June
21, 2011
On
“Direct Action” Activism
Why
violence should never be an option
By
Bruce Friedrich and Peter Singer
We
are often asked about the best way for animal advocates to spend their
energy, and some of the most committed activists will sometimes ask us
some version of this question: “Shouldn’t activists be devoting their entire
being to the cause? Shouldn’t we be taking down the animal exploitation
industries ‘by any means necessary’” – including breaking the law?
While
we understand the sentiment, we believe that much direct action is problematic
for two principal reasons: first, because it violates our central ethic
of compassion; and second, because it’s counter-productive to our animal
rights goals.
It
is certainly true that nonviolent civil disobedience can be done in a manner
that is consistent with the principles of the animal rights movement: Think
about the lunch counter sit-ins of the civil rights movement and the suffragettes
showing up to vote. But in these instances, as well as in the oft-cited
examples of Gandhi, Dorothy Day, Rosa Parks, Dr. King and so many others,
these protests happened in broad daylight, and the protestors took responsibility
for their actions.
Direct
action that takes place as dark-of-night vandalism is quite different though.
The fundamental precept of the animal rights movement is to apply the golden
rule across the species barrier, yet vandalism and similar direct actions
fail to take this principle seriously: They attempt to appropriate the
method of the oppressors, and the accompanying rhetoric is not of mercy,
but of vengeance. As Dr. King rightly noted, “An eye for an eye will make
the whole world blind.” We, as champions of nonviolence toward animals,
must use nonviolent tactics as our method.
Violent
direct Action is Counter-Productive
In
addition to being ethically wrong, we believe that vandalism (and similar
forms of direct action) is counter-productive.
The
people who advocate direct action are deeply distressed at the horrors
suffered by animals on factory farms, in animal experimentation laboratories,
and so on. Out of frustration—and the accompanying anger and hopelessness—some
people resort to violent direct action. But anger is not the best foundation
on which to build a movement.
Better
foundations are science and ethics. It's a scientific fact that other animals
are made of flesh, blood and bone, just like human beings. They have the
same five physiological senses that we do, and they value their lives.
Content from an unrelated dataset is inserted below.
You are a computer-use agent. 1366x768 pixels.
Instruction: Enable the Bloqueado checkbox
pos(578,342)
They are, as Darwin taught us, more like us than unlike us. They are so
similar to us that Richard Dawkins calls them our evolutionary cousins.
What
about ethics? According to Gallup, 96 percent of Americans believe that
animals should be legally protected from cruelty. And according to an American
Farm Bureau-funded study, 95 percent of Americans believe farmed
animals should be well-cared for. Is there any other issue on which we
have such consensus? We are a nation of animal lovers. People may have
not yet made the connection between companion animals and other animals—and
they might not yet know the horrors of the factory farm and slaughterhouse—but
that’s simply a matter of education and leading by example.
For
the same reason we love our dogs and cats—we know that they are someone,
not something—we should have similar compassion for all animals. The argument
is strong enough that intellectuals from Noam Chomsky to Richard Dawkins
have suggested that the animal rights movement is our generation’s abolition
movement.
We
are convinced that those of us in the animal rights movement should be
optimistic about the future of our movement; as Dr. King taught us, although
“the arc of the moral universe is long… it bends toward justice.” Because
we have science and ethics on our side, it is only a matter of time before
society aligns our ethics with our understanding: Just as abolition and
votes for women were inevitable, so too is a growing understanding that
animals are not ours to eat, wear, experiment on, and use for our own amusement.
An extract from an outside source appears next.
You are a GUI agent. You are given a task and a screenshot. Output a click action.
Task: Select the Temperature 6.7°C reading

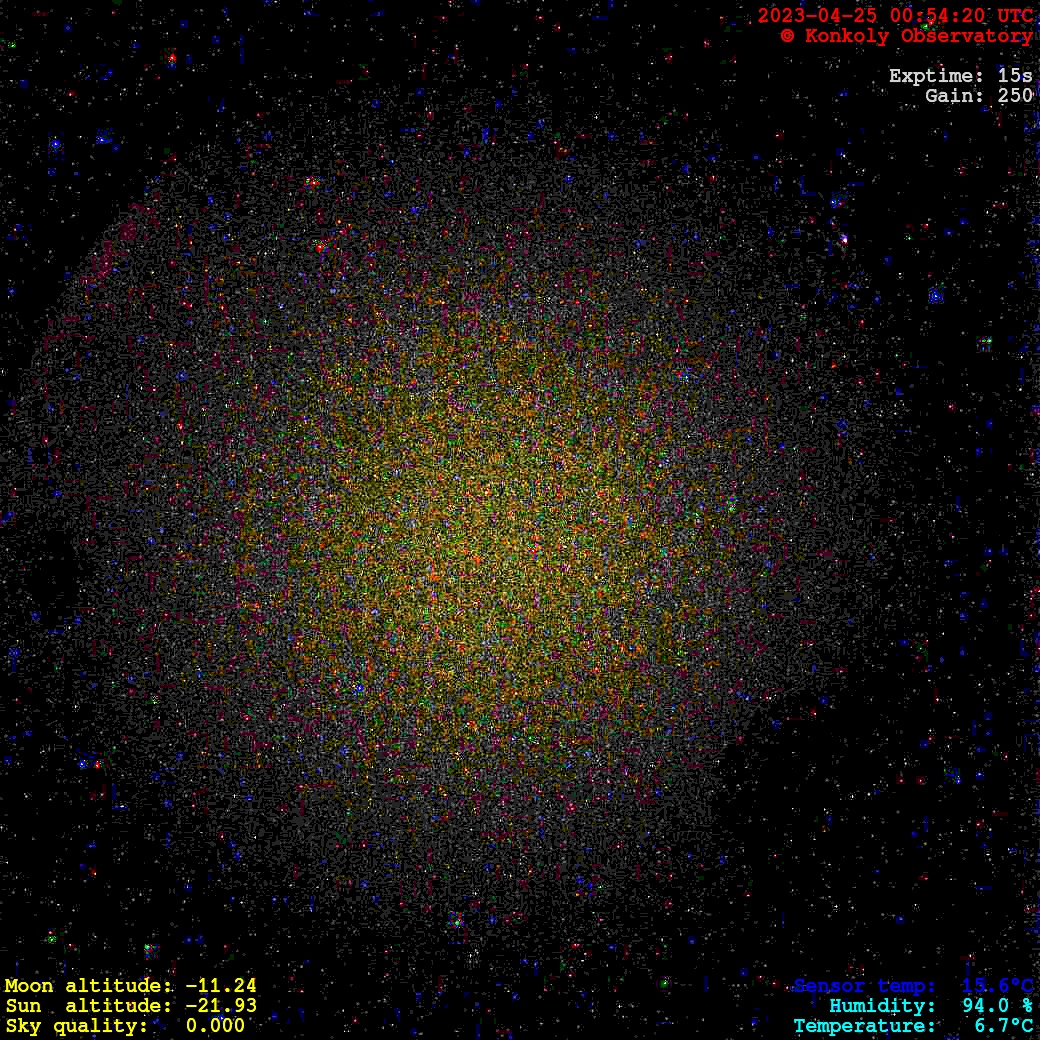pyautogui.click(x=913, y=1026)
And it’s simply impossible to reconcile the optimism that we feel about
our place in history and our path forward with the extraordinary pessimism
represented by vandalism or intimidation. For why would we do such things
if we believe that the public will come over to our side, once they really
understand what we are doing to animals? When we resort to tactics
that the general public finds repugnant—and with good reason—then we lose
the debate; we defeat ourselves.
The
best form of activism is influence-focused
If
someone has the energy and passion that it would take to risk life and
limb through violent direct action, surely they have the energy and passion
required to devise a campaign to educate their community in a positive
way—to influence people to become vegan and understand that what happens
to animals is wrong and unnecessary. It is certainly simpler to rant about
the suffering of animals, and it is also easier to throw bricks through
windows than it is to build a movement. But animals are suffering, and
we owe it to them to choose the forms of activism that will be most successful.
We
believe that the best forms of activism—the forms that will transform our
country and world—involve leafleting, tabling, showing videos taken inside
factory farms, teaching cooking or community college classes, writing letters,
convincing restaurants and caterers to have more and better vegan options,
pressuring supermarkets to stop selling products involving the worst forms
of animal cruelty, using social networking tools to educate vast numbers
of people online, organizing politically, passing local, state or federal
legislation to protect animals, getting pro-animal letters and articles
published in local newspapers, garnering support from people of influence
in your community, and so on. These are the things that have pushed animal
protection to the forefront—that have resulted in a greatly-raised consciousness
about animal issues over the last decade. And these are the things that
will continue turning the tide for animals.
Conclusion
Our
goal as a movement is not to change what people believe—nearly all Americans
already agree with our sentiments about animals. So our goal should be
to show them how they can align their actions with their ethics. We can
win the public to our side if we stay true to the values that brought us
to the animal protection movement in the first place. Animal liberation
requires that we harness our energies in the most consistent and effective
ways possible, and that means that we should eschew violence and property
destruction, focusing our energies on actions that are consistent with
our compassionate goals, and on areas of maximum impact. Violent direct
action fails in both categories.
Peter
Singer is the author of Animal Liberation and professor of bioethics
at Princeton University. Bruce Friedrich is vice president for policy at
PETA.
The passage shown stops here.